During his second deployment in late 2019, he went with an active-duty team out of Fort Bragg and the first night they got there they were hit with indirect fire. It was only about a month later when Ayn al-Asad airbase was hit with an Iranian missile barrage.
According to Dengler, one of the most important lessons he learned at USU and used in the field is the importance of staying calm under pressure and under fire.
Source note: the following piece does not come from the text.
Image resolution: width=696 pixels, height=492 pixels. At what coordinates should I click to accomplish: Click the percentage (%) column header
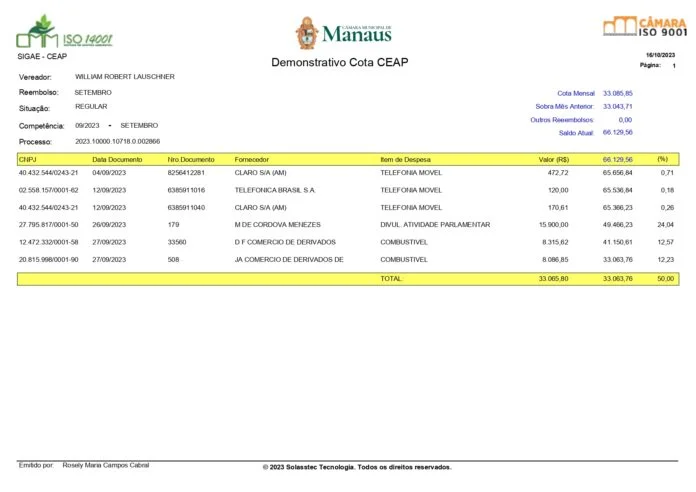(662, 159)
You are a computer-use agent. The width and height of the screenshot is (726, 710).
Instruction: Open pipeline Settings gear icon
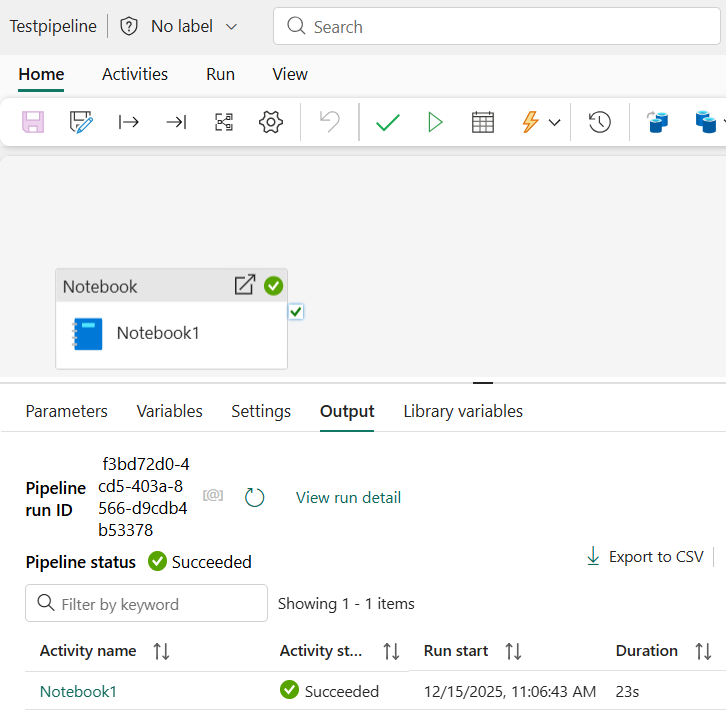pyautogui.click(x=270, y=122)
“We had a hundred-some(-odd) people that have all these concussion symptoms come into the Role II at Ayn al-Asad and we had the only CT scanner that was about a 45-minute MEDEVAC flight. So it was a constant back and forth of who are we going to fly from Ayn al-Asad to where we were and determine who needs what,” says Dengler. “For me, it identified a huge gap in our forward care and our medical knowledge which led to my current line of research efforts: ‘How do we objectively diagnose those injuries and then predict who can be returned to duty?’”
Next steps
Dengler says all of his experiences in the field inspired him to work toward creating a neuroscience trauma unit, which would be the first clinical research unit of CNRM for severe traumatic brain injury (TBI.)
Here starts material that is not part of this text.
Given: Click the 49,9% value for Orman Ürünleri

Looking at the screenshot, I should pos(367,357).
“I’d like to build a small network of both severe TBI trauma centers along with getting more involved with mild TBI stuff at West Point, Fort Bragg and Fort Hood,” Dengler says. “… and start building a network where we can collect data and evaluate new technologies to help diagnose TBI.”
Incorporating the lessons learned at USU into his career, Dengler is now returning to take his experiences back to the university and a new generation of students.